The new bill punishes anyone convicted of having gay sex with jail terms up to life and also makes it a crime to fail to report someone for breaking the new law.
Officials broke into loud applause as President Yoweri Museveni signed the bill into law in a ceremony in front of foreign journalists at his State House in the lakeside town of Entebbe.
He said: "There's now an attempt at social imperialism, to impose social values. We're sorry to see that you (the West) live the way you live but we keep quiet about it." Gay and lesbian organisations in Africa fear the ripple effect from the anti-gay bill could spread beyond Uganda to other parts of a continent where conservative societies tend to view homosexuality as unnatural.
Julian Peppe Onziema, a gay rights campaigner in Uganda, said: "It's a gloomy day not just for the gay community in Uganda but for all Ugandans who care about human rights because this law will affect everybody."

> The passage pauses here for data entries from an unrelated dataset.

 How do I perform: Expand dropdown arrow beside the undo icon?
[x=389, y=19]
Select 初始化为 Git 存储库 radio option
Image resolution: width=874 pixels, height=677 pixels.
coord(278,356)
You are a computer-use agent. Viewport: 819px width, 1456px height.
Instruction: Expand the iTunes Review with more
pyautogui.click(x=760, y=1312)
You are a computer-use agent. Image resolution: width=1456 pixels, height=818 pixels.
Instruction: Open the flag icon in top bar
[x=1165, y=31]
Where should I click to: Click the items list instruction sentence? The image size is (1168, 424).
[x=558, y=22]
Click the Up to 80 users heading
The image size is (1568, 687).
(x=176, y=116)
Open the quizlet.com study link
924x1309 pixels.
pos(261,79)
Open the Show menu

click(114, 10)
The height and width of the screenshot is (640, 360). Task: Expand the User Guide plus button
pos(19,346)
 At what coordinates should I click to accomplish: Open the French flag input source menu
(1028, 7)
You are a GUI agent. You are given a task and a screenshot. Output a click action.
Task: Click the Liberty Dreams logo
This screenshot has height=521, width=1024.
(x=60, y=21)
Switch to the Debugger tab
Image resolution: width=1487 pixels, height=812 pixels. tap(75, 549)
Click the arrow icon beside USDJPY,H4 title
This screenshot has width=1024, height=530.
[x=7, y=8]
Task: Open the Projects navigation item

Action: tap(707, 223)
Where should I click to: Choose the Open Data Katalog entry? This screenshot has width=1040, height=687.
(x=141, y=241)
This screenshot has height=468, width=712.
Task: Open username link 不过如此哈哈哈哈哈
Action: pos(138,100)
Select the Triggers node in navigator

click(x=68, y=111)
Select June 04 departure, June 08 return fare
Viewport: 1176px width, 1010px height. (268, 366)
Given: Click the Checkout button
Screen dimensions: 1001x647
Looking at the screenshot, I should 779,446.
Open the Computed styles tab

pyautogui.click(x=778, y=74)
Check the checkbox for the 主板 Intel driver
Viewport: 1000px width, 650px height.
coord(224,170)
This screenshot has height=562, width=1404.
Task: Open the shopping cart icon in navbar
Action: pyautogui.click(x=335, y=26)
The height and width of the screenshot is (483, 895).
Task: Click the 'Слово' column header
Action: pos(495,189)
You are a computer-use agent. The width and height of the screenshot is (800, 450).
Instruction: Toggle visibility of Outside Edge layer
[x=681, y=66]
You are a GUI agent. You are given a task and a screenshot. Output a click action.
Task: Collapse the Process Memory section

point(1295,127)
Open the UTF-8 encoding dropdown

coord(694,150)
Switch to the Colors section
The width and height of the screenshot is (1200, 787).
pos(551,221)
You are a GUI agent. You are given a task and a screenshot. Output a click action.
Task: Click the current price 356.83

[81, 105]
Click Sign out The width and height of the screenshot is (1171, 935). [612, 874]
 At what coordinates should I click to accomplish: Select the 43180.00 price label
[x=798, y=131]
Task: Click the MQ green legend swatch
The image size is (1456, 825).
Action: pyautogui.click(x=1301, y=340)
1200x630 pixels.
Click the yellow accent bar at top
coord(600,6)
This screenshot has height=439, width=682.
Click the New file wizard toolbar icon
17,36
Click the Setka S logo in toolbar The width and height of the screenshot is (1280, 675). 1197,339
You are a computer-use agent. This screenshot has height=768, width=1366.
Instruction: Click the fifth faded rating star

Amnesty International said the law was "wildly discriminatory" and amounted to a grave assault on human rights.
The veteran leader's signature will please many voters opposed to homosexuality ahead of presidential elections in 2016 but risks alienating western aid donors.
The law comes a week after US President Barack Obama said the legislation would be "a step backward for all Ugandans" and warned it would complicate relations.
A senior Obama administration official had said the US would review its relations with Uganda if the law was enacted. Washington is one of Uganda's largest donors, sending more than £240 million a year in recent years.
Uganda is a key western ally in the fight against Islamic extremism in Somalia where Ugandan troops have formed the backbone of a peacekeeping force.